The job vacancy rate, which measures job vacancies as a share of all vacant and filled positions, was 5.1% in November, up 2.1 percentage points from before the pandemic, according to Statistics Canada.
The transportation and warehousing industry recorded a record 51,500 job openings in November. The vacancy rate for this sector was 6.2% in November, the highest monthly rate since this data began to be collected in October 2020.
Other key economic sectors affected by high job vacancies are:
- Food Services
- Healthcare and
The month of November saw an 11.7% drop in vacancies in the following sectors:
- Accommodation and food services sector to 130,100, despite this drop, the sector posted a 9.9% vacancy rate in November, outpacing all other sectors for the seventh consecutive month.

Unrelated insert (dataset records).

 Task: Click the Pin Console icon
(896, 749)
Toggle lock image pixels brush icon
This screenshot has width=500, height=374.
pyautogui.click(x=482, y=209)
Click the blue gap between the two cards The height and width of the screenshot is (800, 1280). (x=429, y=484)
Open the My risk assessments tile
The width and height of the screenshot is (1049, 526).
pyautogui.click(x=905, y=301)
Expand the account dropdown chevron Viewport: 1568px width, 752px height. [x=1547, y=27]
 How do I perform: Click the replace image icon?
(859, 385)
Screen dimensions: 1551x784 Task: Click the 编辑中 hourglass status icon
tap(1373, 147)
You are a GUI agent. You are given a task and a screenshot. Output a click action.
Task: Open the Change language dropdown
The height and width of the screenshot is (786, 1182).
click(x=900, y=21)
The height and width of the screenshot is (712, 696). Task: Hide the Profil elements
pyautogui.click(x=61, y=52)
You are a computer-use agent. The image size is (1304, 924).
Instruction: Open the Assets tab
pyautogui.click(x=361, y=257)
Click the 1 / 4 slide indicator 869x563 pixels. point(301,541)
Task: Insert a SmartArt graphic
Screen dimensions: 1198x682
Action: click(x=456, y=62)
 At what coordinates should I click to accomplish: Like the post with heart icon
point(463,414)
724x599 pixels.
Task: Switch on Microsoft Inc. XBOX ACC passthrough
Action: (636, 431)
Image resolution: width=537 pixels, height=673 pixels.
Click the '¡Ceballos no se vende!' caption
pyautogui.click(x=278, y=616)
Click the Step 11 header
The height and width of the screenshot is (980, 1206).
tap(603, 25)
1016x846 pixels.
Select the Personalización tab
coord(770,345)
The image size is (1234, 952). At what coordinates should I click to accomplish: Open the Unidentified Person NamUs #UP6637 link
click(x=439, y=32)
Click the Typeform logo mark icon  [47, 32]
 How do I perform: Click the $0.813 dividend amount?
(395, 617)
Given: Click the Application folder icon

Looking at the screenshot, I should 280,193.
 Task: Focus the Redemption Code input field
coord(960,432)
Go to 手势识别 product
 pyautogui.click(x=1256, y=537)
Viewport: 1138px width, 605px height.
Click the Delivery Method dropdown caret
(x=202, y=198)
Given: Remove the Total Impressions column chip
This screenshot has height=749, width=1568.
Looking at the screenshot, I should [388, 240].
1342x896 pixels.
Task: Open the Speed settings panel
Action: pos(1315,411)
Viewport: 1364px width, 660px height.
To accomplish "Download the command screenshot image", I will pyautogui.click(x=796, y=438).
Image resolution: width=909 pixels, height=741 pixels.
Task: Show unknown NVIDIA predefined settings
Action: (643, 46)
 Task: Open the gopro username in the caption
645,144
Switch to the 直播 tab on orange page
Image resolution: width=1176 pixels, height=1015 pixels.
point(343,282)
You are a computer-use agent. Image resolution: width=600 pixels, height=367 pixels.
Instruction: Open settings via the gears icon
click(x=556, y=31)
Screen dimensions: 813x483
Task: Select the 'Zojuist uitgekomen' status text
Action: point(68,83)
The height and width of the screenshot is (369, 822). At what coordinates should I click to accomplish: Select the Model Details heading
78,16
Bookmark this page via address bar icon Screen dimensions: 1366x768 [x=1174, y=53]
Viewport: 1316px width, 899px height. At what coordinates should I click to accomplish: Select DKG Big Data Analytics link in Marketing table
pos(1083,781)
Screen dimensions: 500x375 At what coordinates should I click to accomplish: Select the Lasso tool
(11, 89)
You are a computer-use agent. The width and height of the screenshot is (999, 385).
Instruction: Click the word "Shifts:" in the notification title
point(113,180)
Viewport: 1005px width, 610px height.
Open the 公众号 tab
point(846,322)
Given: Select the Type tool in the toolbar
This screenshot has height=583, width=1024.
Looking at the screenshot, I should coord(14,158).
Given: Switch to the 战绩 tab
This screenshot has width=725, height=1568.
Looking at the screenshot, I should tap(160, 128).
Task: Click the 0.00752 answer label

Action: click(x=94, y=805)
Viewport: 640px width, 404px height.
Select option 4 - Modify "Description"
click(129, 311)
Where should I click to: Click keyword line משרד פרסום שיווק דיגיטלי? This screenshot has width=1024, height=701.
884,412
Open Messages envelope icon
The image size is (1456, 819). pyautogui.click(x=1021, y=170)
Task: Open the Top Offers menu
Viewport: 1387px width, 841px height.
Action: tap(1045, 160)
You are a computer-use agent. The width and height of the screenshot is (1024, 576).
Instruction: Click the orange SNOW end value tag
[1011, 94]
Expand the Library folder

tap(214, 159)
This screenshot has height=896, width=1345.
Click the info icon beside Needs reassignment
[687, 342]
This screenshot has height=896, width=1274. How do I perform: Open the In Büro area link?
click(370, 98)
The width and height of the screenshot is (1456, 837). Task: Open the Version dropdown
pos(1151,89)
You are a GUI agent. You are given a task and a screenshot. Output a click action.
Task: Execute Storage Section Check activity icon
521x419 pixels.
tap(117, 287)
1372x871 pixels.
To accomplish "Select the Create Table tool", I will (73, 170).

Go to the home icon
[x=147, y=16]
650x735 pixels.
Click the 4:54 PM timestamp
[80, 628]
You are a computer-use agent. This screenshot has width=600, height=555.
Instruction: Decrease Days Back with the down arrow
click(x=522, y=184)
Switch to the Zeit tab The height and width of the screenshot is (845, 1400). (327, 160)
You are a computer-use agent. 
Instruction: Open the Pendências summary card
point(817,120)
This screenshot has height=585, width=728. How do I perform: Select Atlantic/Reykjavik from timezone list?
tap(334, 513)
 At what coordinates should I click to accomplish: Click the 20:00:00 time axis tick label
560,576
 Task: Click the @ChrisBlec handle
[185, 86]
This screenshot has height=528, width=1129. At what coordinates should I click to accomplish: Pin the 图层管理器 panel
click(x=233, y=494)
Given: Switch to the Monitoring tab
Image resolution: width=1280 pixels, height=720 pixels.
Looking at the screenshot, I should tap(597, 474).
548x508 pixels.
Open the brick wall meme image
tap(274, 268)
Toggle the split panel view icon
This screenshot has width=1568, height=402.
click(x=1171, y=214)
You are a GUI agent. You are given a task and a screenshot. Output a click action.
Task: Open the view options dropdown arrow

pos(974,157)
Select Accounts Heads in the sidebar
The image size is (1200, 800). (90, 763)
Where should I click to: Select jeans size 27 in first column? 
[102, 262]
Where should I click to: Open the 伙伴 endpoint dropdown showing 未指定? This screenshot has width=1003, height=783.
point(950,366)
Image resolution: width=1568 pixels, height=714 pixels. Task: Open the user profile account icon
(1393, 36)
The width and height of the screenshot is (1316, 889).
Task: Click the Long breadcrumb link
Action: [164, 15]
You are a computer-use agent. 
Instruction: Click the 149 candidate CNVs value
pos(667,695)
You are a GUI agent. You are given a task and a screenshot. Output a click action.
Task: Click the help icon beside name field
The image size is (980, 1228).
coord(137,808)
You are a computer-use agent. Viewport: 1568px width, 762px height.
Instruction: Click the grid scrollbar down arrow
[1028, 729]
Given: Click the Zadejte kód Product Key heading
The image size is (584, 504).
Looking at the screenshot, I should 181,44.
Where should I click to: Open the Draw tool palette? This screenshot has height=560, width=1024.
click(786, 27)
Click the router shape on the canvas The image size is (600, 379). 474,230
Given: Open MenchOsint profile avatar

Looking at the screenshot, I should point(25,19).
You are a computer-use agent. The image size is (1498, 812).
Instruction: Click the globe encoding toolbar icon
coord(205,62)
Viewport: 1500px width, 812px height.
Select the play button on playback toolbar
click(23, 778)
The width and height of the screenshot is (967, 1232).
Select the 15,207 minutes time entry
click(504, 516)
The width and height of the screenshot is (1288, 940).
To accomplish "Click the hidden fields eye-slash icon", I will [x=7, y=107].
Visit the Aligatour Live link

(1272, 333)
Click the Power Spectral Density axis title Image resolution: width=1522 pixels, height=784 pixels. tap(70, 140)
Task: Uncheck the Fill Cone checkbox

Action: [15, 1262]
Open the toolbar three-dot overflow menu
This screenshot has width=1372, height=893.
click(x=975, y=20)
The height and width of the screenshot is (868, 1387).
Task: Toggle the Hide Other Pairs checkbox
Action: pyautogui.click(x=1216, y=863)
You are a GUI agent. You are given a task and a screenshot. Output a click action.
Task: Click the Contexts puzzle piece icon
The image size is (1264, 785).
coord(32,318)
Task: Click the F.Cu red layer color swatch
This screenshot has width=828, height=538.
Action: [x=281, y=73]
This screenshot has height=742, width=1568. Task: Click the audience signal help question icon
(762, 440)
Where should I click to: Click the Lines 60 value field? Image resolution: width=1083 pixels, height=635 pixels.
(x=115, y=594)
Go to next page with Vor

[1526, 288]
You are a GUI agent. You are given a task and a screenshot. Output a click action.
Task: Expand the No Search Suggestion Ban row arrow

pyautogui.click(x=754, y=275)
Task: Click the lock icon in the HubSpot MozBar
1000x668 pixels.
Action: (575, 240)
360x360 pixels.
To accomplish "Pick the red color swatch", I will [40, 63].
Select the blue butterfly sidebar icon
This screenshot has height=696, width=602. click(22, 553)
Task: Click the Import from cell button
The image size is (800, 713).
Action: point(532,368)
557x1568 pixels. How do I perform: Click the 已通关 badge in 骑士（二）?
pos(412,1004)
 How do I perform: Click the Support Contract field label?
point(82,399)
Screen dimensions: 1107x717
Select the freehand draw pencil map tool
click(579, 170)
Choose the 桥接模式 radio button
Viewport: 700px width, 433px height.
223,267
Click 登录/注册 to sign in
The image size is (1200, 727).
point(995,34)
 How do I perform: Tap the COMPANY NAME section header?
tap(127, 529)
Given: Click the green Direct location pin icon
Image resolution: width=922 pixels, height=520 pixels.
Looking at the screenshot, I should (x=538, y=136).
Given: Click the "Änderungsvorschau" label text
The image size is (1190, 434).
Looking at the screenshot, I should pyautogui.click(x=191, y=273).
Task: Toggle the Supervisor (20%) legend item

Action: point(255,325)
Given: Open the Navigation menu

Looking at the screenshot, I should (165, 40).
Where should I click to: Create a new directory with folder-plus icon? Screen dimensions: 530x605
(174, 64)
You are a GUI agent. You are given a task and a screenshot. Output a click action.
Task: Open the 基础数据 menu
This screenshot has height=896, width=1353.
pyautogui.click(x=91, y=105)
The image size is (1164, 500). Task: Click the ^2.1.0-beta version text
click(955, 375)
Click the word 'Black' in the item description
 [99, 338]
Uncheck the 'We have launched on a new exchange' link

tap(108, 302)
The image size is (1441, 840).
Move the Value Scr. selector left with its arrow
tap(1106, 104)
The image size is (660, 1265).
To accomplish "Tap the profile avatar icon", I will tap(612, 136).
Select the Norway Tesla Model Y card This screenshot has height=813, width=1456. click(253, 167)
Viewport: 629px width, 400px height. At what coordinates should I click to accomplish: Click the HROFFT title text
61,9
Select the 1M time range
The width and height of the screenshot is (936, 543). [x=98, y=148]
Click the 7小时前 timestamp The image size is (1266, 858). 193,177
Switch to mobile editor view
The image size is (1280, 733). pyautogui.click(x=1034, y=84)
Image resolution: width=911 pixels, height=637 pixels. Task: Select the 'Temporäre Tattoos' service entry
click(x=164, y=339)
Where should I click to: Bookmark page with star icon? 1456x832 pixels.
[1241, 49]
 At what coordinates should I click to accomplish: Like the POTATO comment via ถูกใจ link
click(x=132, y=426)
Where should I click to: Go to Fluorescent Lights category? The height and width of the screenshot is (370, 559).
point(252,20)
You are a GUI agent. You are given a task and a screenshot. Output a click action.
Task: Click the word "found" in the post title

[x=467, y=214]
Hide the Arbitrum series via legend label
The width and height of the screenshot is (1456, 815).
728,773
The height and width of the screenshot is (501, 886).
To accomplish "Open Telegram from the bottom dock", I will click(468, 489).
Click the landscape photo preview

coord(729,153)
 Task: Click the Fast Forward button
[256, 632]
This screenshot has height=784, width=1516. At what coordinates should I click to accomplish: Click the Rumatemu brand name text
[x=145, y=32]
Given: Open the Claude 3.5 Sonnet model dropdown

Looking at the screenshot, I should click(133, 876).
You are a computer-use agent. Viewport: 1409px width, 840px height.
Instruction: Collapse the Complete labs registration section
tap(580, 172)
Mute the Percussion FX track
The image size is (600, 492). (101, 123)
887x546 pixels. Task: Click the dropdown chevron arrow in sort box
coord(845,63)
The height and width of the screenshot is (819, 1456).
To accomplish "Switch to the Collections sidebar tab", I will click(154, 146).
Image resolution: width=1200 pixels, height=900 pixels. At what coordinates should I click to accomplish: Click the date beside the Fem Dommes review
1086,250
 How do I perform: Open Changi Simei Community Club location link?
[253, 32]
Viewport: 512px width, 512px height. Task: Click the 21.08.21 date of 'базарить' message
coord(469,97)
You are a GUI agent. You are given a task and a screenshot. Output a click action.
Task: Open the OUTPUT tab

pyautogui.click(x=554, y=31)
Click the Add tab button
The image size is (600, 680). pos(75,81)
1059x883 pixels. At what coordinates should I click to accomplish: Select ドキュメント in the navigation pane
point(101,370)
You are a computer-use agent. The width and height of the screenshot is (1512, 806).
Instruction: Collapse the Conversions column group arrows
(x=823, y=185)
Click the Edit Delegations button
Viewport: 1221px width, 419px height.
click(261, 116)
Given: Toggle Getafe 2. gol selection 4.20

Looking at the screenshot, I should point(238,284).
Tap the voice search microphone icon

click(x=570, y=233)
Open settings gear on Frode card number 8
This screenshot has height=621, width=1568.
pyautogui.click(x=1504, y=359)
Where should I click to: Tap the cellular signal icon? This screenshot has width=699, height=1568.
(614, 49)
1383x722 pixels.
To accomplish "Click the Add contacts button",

- In the health care sector, the number of vacancies stood at 119,600, with a vacancy rate of 5.2%.
- In construction, the number of vacancies was 67,800 in November, with a vacancy rate of 5.6%.
Compared with the previous month, the number of job vacancies decreased in six provinces in November, with the largest declines being:
- Newfoundland and Labrador
- New Brunswick
In contrast, Manitoba reached a record high of 27,300 job vacancies, although the province’s vacancy rate of 4.5% remained below the national average of 5.1%.
According to the payroll survey data provided by Statistics Canada, 37,200 positions were filled in November, up 0.4% from pre-pandemic levels and the sixth consecutive monthly increase.
Employment growth in November was primarily in the services sector, which included hospitality, government, professional, scientific and technical services. According to Statistics Canada, these increases in employment were due to the relaxation of capacity limits and distance requirements for many companies in the last week of October and early November.